[Aim of the task] Print this span of the material below exactly: the line with "Task: Go to previous time interval arrow", the line with "The height and", and every line between them, but nothing else.

[Material supplied]
• • • • • • •

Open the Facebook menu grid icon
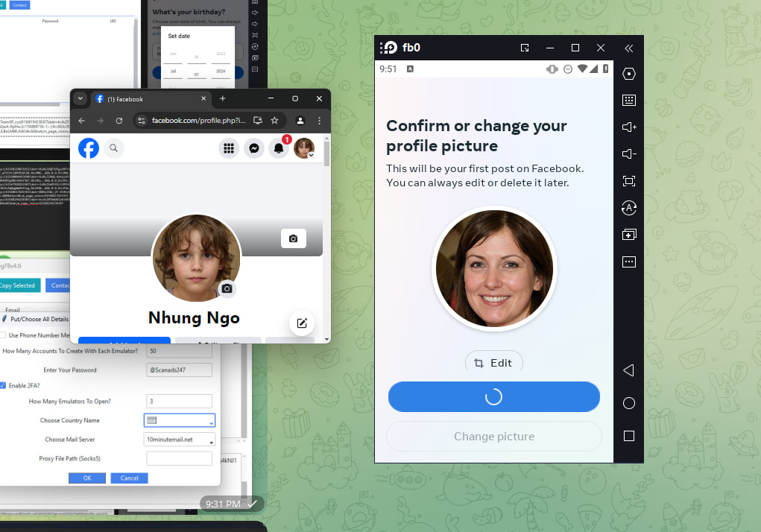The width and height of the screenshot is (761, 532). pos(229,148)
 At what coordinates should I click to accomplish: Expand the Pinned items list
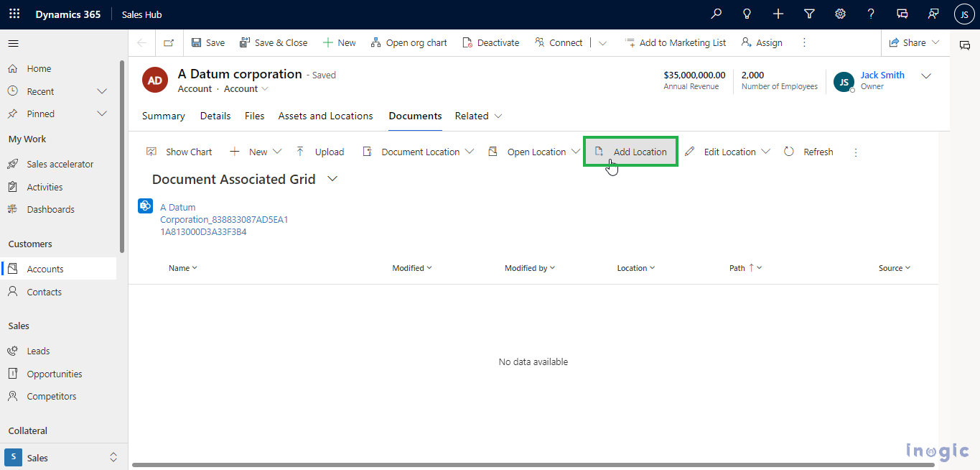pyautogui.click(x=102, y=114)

• • • • • • •

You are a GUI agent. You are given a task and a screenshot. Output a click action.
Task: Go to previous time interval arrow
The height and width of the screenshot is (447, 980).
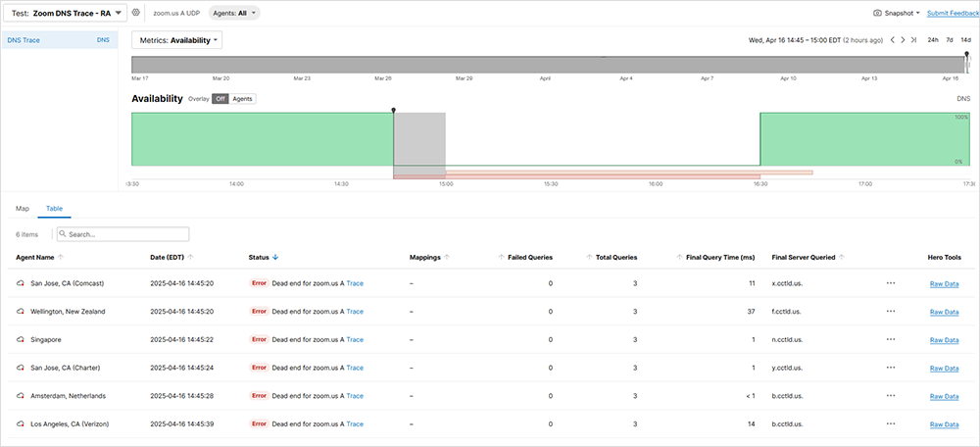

• • • • • • •

[Task answer]
Task: Go to previous time interval arrow
The height and width of the screenshot is (447, 980).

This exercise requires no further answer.